Roughly three years after law enforcement officers tied his movements to those of the slain girl's cell phone, a Chicago man has finally been sentenced to the maximum jail term for the slaying of the 14-year-old girl.
John Wilson Jr., 41, was convicted of home invasion, armed robbery and the murder of 14-year-old Kelli O'Laughlin of Indian Head Park, Ill., in October of 2011.
Wilson was sentenced to 160 years imprisonment, the maximum Judge John J. Hynes could order. He was sentenced to 100 years imprisonment for first-degree murder, 30 years for armed robbery and 30 years for home invasion.
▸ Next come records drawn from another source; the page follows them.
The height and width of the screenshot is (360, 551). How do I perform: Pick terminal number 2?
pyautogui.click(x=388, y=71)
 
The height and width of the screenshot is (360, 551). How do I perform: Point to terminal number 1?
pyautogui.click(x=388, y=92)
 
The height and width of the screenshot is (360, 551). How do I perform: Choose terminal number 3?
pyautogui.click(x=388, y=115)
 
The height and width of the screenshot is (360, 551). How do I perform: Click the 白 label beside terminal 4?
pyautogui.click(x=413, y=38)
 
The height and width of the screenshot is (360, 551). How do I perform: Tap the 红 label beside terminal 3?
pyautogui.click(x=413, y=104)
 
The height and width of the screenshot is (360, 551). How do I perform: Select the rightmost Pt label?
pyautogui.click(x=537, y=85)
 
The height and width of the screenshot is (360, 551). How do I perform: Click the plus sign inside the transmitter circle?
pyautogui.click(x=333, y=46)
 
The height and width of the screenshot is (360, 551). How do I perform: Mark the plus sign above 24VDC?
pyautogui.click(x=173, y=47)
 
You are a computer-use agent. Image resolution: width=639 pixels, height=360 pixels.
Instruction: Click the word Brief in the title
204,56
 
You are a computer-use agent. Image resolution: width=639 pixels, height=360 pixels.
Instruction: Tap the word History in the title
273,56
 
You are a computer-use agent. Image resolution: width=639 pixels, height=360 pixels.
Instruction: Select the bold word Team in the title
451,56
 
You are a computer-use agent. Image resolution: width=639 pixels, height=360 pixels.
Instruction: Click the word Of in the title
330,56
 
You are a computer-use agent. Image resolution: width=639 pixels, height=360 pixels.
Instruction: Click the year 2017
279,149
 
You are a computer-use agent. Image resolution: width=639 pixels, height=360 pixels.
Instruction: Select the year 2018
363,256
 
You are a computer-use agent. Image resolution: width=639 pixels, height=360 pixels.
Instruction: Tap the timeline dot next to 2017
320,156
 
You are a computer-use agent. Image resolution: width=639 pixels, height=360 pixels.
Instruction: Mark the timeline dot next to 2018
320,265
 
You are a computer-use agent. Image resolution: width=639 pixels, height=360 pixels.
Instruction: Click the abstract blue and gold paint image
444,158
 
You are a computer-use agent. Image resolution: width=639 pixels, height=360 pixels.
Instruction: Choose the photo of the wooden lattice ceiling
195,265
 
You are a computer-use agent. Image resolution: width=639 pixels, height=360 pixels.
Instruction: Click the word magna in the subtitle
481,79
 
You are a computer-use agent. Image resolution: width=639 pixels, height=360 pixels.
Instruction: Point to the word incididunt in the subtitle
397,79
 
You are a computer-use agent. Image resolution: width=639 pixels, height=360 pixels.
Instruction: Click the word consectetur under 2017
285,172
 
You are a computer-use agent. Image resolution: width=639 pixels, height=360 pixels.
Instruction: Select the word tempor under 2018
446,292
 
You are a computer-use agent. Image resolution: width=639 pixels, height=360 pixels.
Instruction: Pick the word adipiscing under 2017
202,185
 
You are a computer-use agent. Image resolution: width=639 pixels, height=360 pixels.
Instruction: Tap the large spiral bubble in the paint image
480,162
Kelli returned home to a house in which Wilson was burglarizing. Wilson stabbed the high school freshman to death, using a knife he grabbed from her family's kitchen.
"She wanted me to tell you something before I killed her," stated Wilson in one of the many messages he sent from Kelli's phone to her family.
Investigators tied the movement of Wilson's phone to the one he had stolen from Kelli. Wilson is said to have been taken into police custody after investigators tracked the murderer's phone to a CTA station in Chicago.
Wilson is said to have sat silently while the judge made plain the murderer would live out the remainder of his life behind bars.
"Sir, I do not know who you are," stated Wilson. "I do not know why I am here and the voices told me not to talk to you."
"I've never mentioned him in the last three years. I've never said his name," Brenda O'Laughlin,Kelli's mother, said of Wilson. "And this really was all about Kelli. This wasn't about the defendant or the murderer. It was about Kelli."
"I so wish that I had been the one who walked into our house that to see that evil killer," she said. "I cannot even begin to imagine or endure her last moments of life with that evil man... Kelli was a truly innocent victim. What physical threat could she have been?"
Wilson spoke again, antagonizing the victim's mother after she spoke.
"We was in a relationship, Bren," said Wilson between smiles. "What happened? Are you serious?"
While investigators were able to tie Wilson to the crime scene via DNA evidence left at the house, they reported that the cell phone tracking was invaluable in bringing the killer in off of the street.